**** AVAILABLE DATA ****

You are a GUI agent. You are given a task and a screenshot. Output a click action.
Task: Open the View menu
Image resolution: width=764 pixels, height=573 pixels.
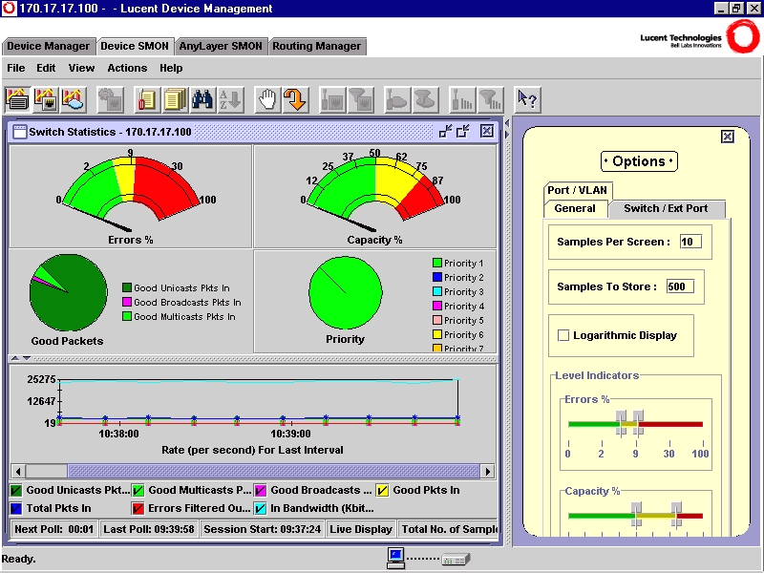tap(80, 68)
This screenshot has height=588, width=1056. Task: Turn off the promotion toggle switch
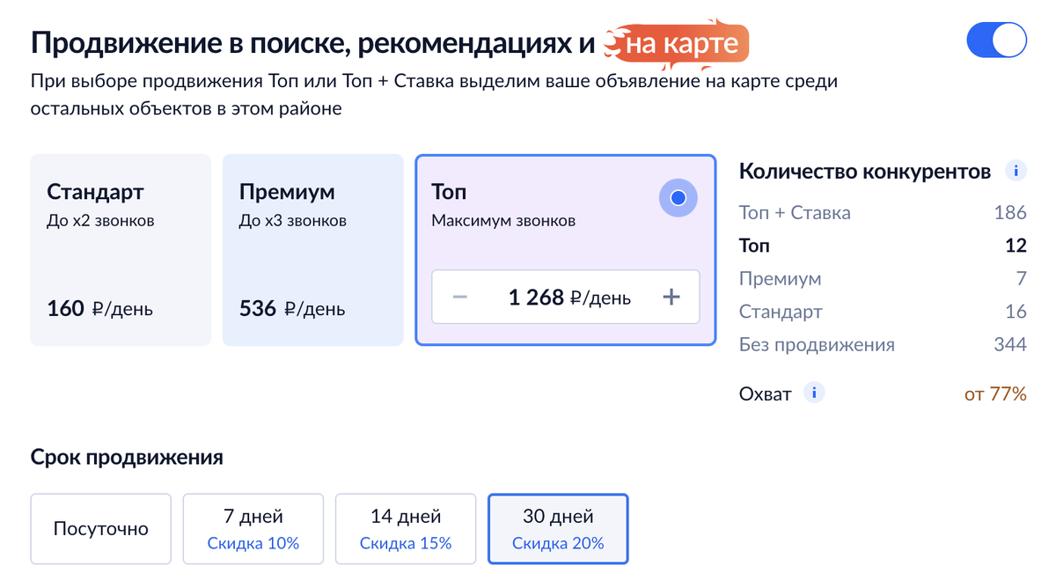point(996,40)
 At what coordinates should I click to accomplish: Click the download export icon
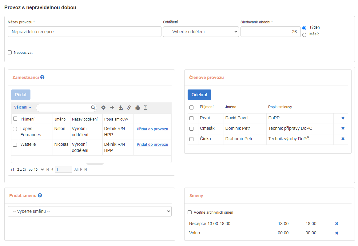121,108
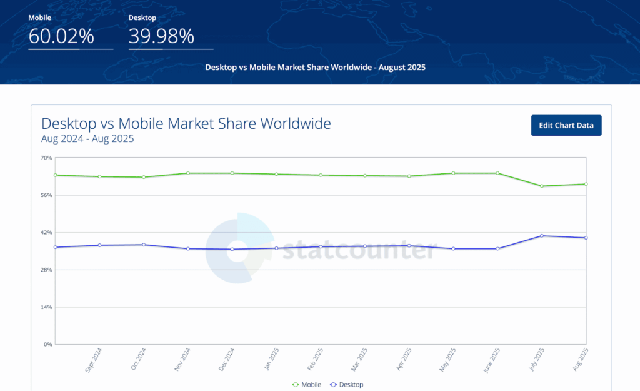Click the 42% y-axis label
Image resolution: width=640 pixels, height=391 pixels.
46,233
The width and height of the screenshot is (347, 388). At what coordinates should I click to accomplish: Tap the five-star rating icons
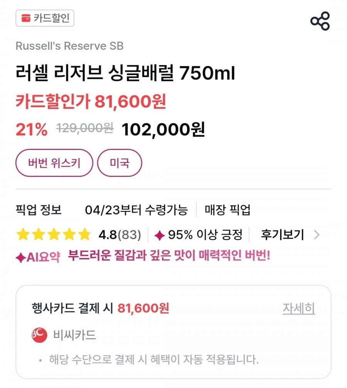click(53, 234)
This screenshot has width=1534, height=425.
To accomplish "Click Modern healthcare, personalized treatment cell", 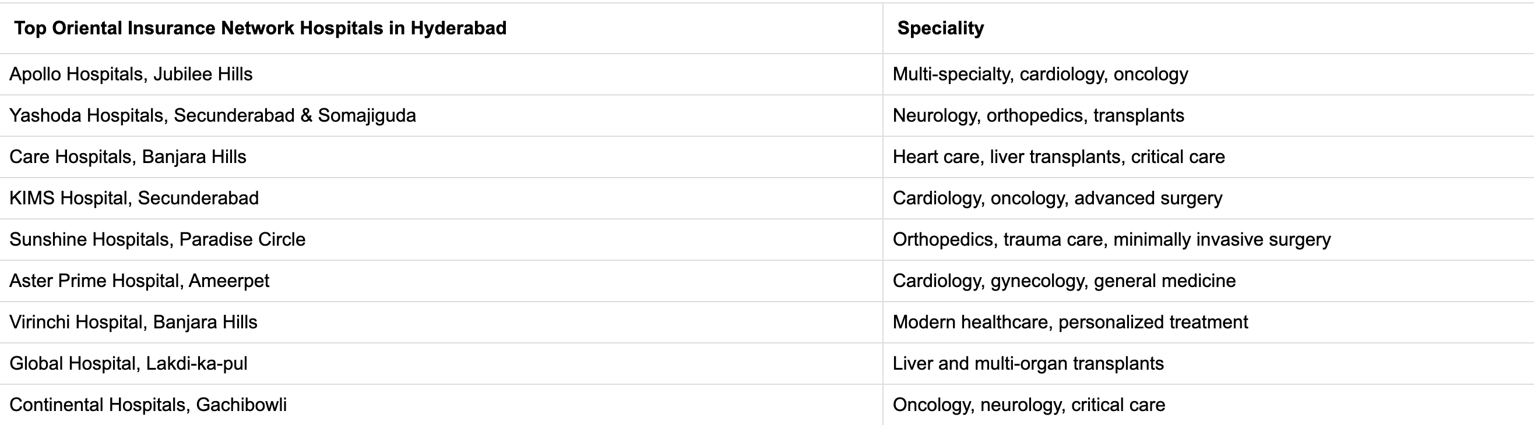I will coord(1070,323).
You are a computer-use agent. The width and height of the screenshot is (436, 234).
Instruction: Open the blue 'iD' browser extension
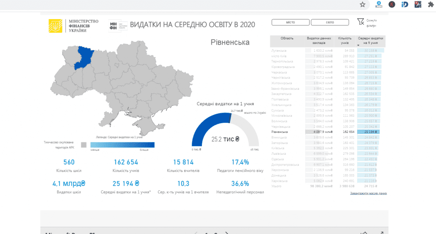pyautogui.click(x=405, y=5)
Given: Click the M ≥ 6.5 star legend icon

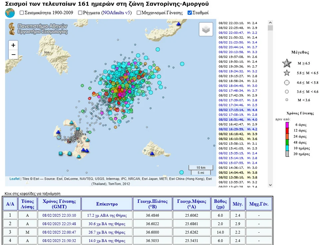Looking at the screenshot, I should click(x=287, y=63).
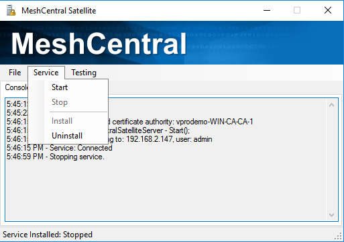Click the 'Service Installed: Stopped' status bar text
Viewport: 344px width, 242px height.
(48, 235)
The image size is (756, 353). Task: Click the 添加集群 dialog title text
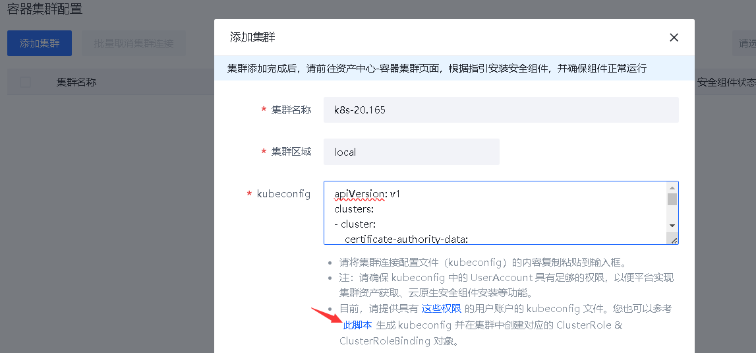point(252,38)
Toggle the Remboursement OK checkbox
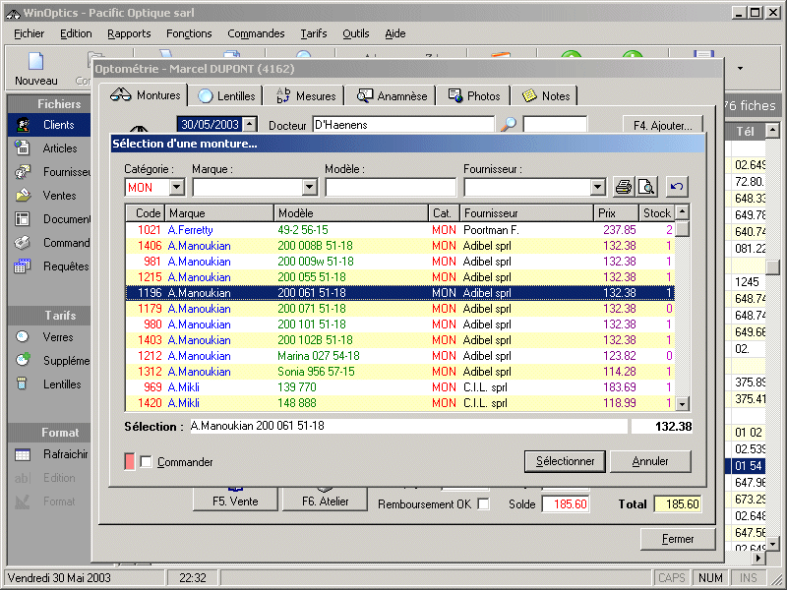The image size is (787, 590). click(483, 504)
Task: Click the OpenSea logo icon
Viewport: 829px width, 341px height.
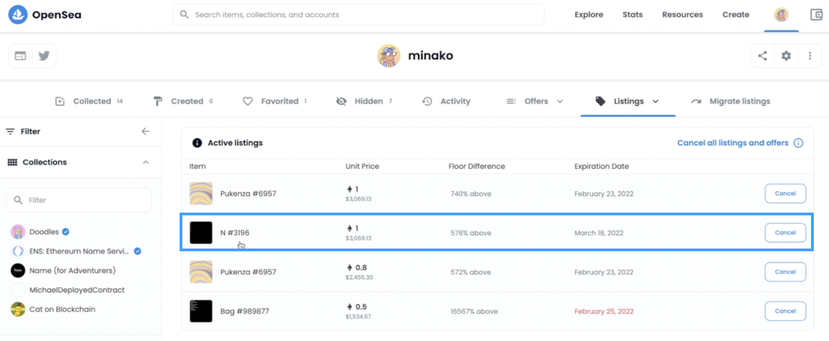Action: (18, 14)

****

* [PROBLEM DESCRIPTION]: In the entries above, find every line holding the word "agent" and copy it out.

* [WRITTEN REPLY]:
You are a GUI agent. You are given a task and a screenshot. Output a click action.
You are a computer-use agent. The width and height of the screenshot is (436, 234).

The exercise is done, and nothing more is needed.